Our study highlights that, when at all possible, providers should also consider ways to provide upfront information about anticipated costs so that patients can avoid big surprise bills. With the advent of online check-in and pre-visit readiness processes, new and creative ways to plan ahead for costs, billing, and coverage verification could be considered [41]. Coupled with insurance enrollment navigation, these strategies could offer patients a more comprehensive approach to ensuring they are able to have their visit covered. Future studies should consider the cost-effectiveness of these approaches to increase health system buy-in.
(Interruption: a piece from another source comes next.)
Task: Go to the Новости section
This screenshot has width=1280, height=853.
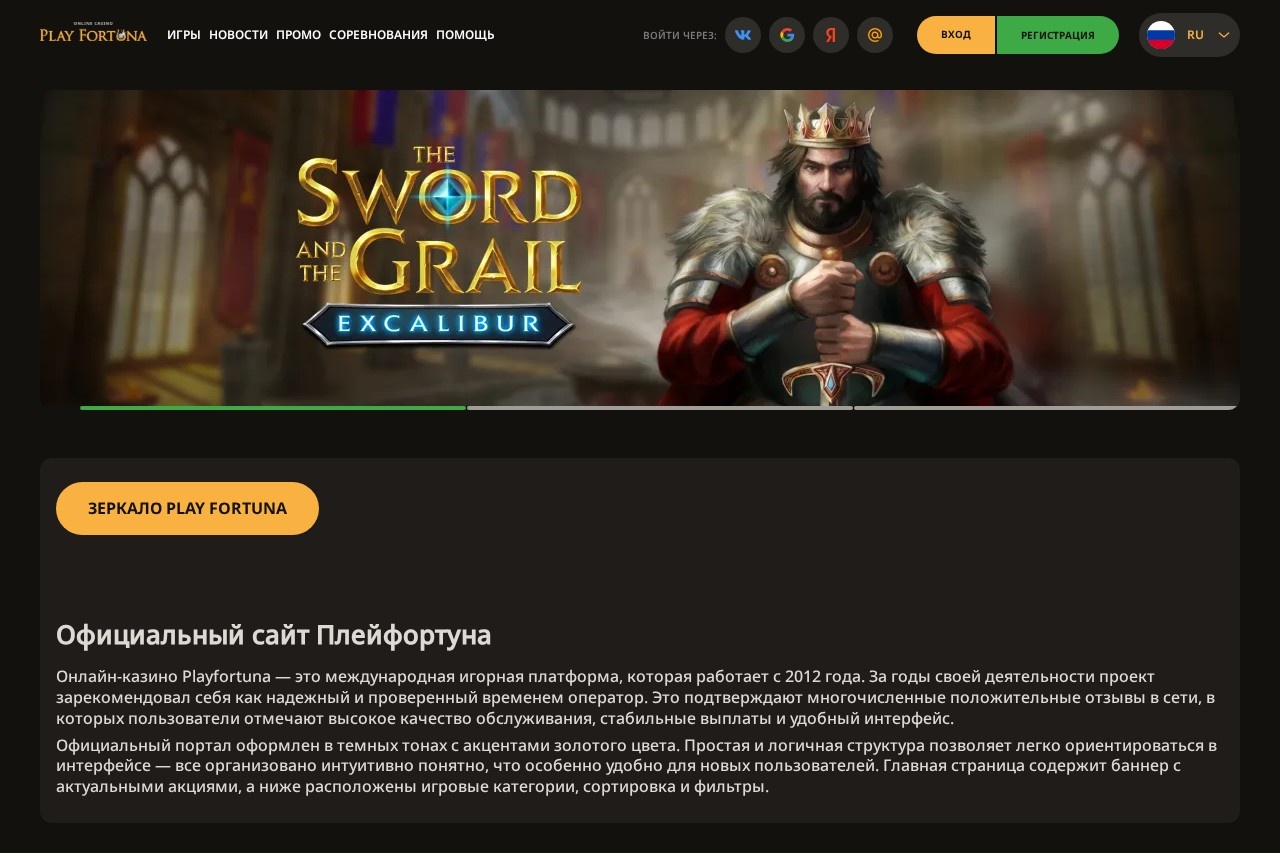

Further new policies targeting big bills such as the “No Surprises Act” in the US are a promising start for emergency and out-of-network services but are not currently being implemented with consideration for most preventative reproductive care and are reliant on consumer complaints thus requiring further navigation of systems [42]. Lawmakers should consider how to enhance such policies to protect access and reproductive autonomy.

Offering cost estimates up front and payment plan options could also be a way to increase equity for individuals who are living paycheck to paycheck. Such plans are frequently offered for larger bills but could be impactful for smaller outpatient expenses as well. However, if such plans necessitate the involvement of collections agencies, they could be more harmful for patients overall.

Experiences of stigma and shame are particularly concerning and highlight the often-internalized inequities that low-income individuals face in seeking care. Sensitivity, structural competency, and bias training for providers and for staff, working in low-income settings in particular, could help ensure patient-centered and compassionate care [31, 43]. Incentivizing health systems to become accountable for providing patient-centered care that recognizes income-associated stigma is essential to address this and should include consideration whether the experiences of people with low-incomes or with certain insurance experience worse than others.

Strengths and limitations

This study was unique in that it focused on the lived experiences of suburban individuals and included non-care-seeking individuals recruited outside of clinic spaces. The use of LHIs to document experiences over the life course also enabled a deeper understanding of the process involved in finding affordable care. This study, however, was limited to one, very large Metropolitan area and thus cannot be representative of all low-income individuals’ experiences. State-level policies may have varied influence on affordability experiences. Studies have also shown challenges in self-reporting insurance status [44] and likely some participants may have misidentified their insurance, particularly between Medicaid and P4HB. Despite this, individuals’ perceptions and understandings of insurance are important to document. Finally, this study only includes the experiences of patients, but understanding challenges that providers face is also essential to understanding access.

Conclusion

Affordability is one domain of contraceptive access that is shaped by the interplay between individual access factors and by health system characteristics as well as by larger structural forces that influence both. Assessments of contraceptive affordability therefore must account for the interplay among these multilevel influences and must recognize the influence of affordability on access overall. Rather than being seen as static, affordability should be understood and measured as a fluid process. As we have shown, despite positive and important gains with ACA, affordability was highly influential on whether individuals with low-income could achieve equitable access to patient-centered care. Stigma associated with income or insurance status further marginalizes such patients and perpetuates inequities. Future research should address holistic conceptualizations of contraceptive affordability that better reflect individual’s lives in order to better achieve equity in meeting their needs.